Prof. Dr. Bruno Snell

A portrait by Dr. Gerhard Lohse

Bruno Snell was born in Hildesheim in 1896. He studied in Edinburgh, Berlin, Munich and Göttingen and completed his habilitation in Hamburg in 1925. In 1931 he became a full professor of classical philology at the University of Hamburg, and from 1945-1946 the first dean of the Faculty of Philosophy at the University of Hamburg after the war. His study on the emergence of European thought among the Greeks, "The Discovery of the Mind", was published in 1946. Rector of the university twice from 1951 to 1953. In 1953, he founded the Europa-Kolleg Hamburg. Early retirement in 1959. 1977 Membership of the Peace Class of the Order Pour le Mérite. Bruno Snell died in Hamburg on October 31, 1986.

Bruno Snell's academic and personal convictions made him an advocate of a Europeanism rooted in the early European humanism that he recognized in Greek intellectual history. This is reflected in his academic works, but also in his political reformist activities after 1945, in which he helped to rebuild the University of Hamburg's international connections.

From a historical perspective, national peculiarities appeared to him as different developments of early European basic structures, while nationalisms were highly disastrous follies. For Snell, the unity of the European states was based on Greek culture and the process of cultural and social development that emanated from it. However, it also showed itself to him in the overarching context of the individual sciences.

With the founding of the Europa-Kolleg Hamburg, Snell wanted to create new synergies through political education and the interaction of different academic disciplines in a studium generale, which was aimed at awakening in students the "keen interest in politics" that he considered indispensable for Europe to grow together. However, it also corresponded to his holistic understanding of science and society, which was shaped by Dilthey.

Snell was also aware that the creation of a united Europe would essentially have to be supported by the new elites that grew up in European universities after the war. "Developments in recent years have given rise to problems that have not yet been addressed at universities. One such problem is the form in which the unification of Europe can be achieved. In any case, it is clear that our students must be prepared to work in international organizations and authorities" (1954).

The teaching program of the Europa-Kolleg was aimed at students from all faculties and was intended to impart knowledge of contemporary history, intellectual and cultural history, law and economics. There were also lecture series on general topics, political forums with guests from politics, business and science as well as working groups on specific topics.

Snell's call for a reorientation of student education and the sciences as a whole can be seen here in concrete terms. Positivist specialist thinking, which always prided itself on being apolitical, had served the Hitler state unconditionally and uncritically. It was Snell's bitter experience "that a considerable percentage of German academics had placed themselves at the disposal of the National Socialist regime in 1933. One of the causes lay in the disdainful reserve of the German intelligentsia before political life and in the resulting political half-education or ignorance." (Snell in a speech in Tessaloniki, 1965).
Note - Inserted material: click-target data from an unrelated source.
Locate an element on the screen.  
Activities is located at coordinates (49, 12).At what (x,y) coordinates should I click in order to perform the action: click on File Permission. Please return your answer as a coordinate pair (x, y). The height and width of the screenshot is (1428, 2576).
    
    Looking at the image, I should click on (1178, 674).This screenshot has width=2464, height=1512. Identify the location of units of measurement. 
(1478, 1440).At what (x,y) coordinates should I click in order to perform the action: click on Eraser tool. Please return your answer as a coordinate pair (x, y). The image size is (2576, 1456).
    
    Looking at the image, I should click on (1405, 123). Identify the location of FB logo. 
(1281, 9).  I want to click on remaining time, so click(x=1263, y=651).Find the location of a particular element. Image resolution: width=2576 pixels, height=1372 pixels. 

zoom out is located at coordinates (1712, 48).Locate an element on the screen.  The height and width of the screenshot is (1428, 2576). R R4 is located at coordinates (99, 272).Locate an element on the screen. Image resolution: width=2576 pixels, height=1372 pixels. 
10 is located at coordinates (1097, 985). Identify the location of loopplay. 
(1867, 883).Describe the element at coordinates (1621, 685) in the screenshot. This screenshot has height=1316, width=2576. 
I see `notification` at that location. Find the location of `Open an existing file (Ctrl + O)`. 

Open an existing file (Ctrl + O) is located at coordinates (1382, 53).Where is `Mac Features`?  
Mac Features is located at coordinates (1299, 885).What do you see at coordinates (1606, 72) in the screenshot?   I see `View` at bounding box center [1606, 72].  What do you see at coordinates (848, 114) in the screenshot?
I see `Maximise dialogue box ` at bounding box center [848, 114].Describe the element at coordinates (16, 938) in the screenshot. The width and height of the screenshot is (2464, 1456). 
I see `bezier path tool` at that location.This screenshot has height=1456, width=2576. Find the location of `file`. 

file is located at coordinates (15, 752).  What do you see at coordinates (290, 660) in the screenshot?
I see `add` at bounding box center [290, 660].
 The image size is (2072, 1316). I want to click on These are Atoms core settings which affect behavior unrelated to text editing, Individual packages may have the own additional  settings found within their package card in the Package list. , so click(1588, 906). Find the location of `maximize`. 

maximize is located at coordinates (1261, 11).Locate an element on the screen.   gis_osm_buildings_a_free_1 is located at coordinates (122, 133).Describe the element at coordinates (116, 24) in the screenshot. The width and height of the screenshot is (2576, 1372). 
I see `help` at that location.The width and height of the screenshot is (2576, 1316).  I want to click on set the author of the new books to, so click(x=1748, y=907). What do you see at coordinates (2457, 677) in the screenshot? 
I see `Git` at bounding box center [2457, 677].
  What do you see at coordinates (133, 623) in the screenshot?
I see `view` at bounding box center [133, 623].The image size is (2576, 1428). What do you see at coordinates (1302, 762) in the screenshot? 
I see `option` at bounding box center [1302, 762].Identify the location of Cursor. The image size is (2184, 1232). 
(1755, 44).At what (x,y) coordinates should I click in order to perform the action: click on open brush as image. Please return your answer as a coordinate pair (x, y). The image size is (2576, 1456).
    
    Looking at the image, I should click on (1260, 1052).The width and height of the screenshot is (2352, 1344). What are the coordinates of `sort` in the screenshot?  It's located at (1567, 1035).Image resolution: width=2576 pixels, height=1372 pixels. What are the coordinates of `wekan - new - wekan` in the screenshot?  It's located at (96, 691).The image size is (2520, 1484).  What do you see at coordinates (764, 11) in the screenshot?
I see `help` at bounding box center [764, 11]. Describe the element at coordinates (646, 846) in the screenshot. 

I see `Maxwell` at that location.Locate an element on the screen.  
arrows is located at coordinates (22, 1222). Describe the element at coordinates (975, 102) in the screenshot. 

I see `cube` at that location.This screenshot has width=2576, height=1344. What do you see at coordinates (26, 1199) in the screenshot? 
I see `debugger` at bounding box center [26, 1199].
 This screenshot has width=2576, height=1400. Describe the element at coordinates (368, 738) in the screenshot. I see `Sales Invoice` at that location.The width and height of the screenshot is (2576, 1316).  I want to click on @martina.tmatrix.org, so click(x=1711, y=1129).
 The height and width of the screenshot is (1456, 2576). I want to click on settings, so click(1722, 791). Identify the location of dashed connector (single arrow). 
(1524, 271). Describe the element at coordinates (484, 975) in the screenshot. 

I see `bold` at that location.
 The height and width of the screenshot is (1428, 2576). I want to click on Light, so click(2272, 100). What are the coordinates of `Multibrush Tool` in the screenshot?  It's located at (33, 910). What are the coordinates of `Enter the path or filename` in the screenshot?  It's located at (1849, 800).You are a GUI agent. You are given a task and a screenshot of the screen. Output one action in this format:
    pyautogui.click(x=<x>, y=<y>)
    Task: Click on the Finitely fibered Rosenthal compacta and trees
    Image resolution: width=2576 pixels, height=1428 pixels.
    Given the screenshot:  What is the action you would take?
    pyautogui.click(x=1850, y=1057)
The founding of the Europa-Kolleg Hamburg was intended to close the gap he perceived between the university and socio-political developments, which Snell was convinced had to aim for a historically conscious unification of Europe's political and cultural diversity, for a united Europe. "Much of what is already a European reality today has not yet found its way into people's consciousness and society, and there is a danger that our thinking will lag behind the facts."

In close cooperation with the University of Hamburg and the university's cultural history, law and economics institutions, the Europa-Kolleg Hamburg became an example of the interaction between theory and practice that Snell referred to in his rectorate speech on November 14, 1951. Only an understanding of theory, which in Plato's sense also encompasses "a good part of practice", can and must lead to a grasp of the general, to which the intensive research of the specialist "can and must" penetrate. For Snell, this practical part consists in particular of political practice:

"A lively researcher also needs a keen understanding of politics".